• Your instructions: Search term "agent": copy each line of the data containing it.

• Dataset records:
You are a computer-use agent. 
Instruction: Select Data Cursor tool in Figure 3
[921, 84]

...

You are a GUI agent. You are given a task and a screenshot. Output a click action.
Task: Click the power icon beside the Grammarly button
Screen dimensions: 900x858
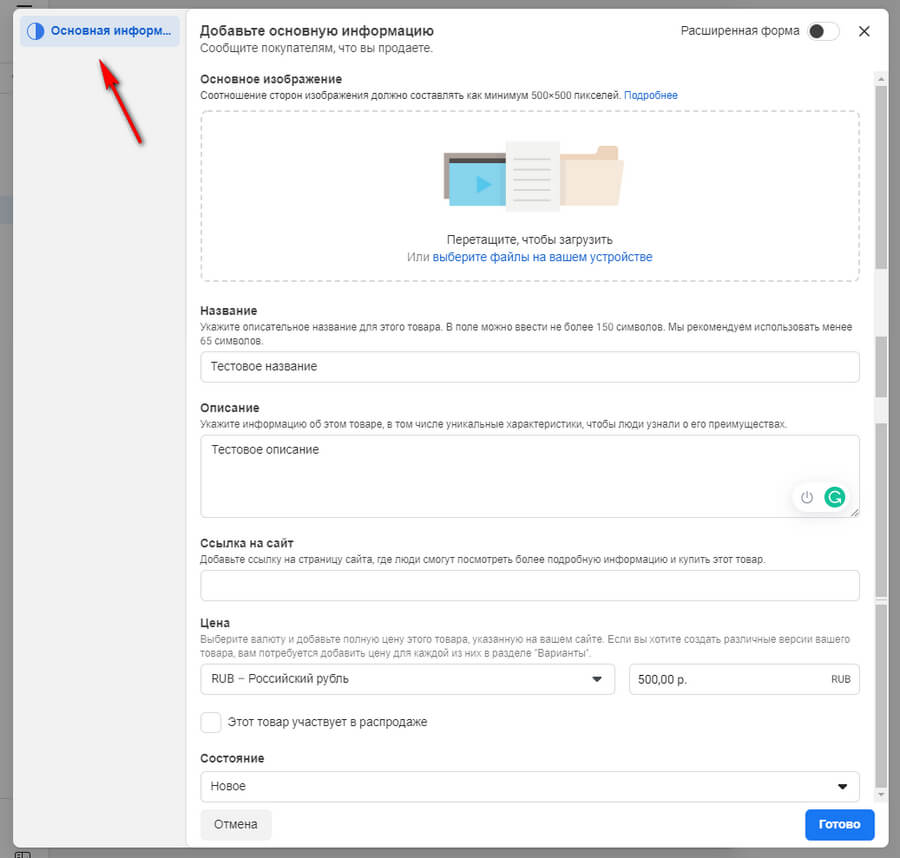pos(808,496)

...

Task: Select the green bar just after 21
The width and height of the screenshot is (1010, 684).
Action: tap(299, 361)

• Output for this exercise:
You are a computer-use agent. 
You are a GUI agent. You are given a task and a screenshot. Output a click action.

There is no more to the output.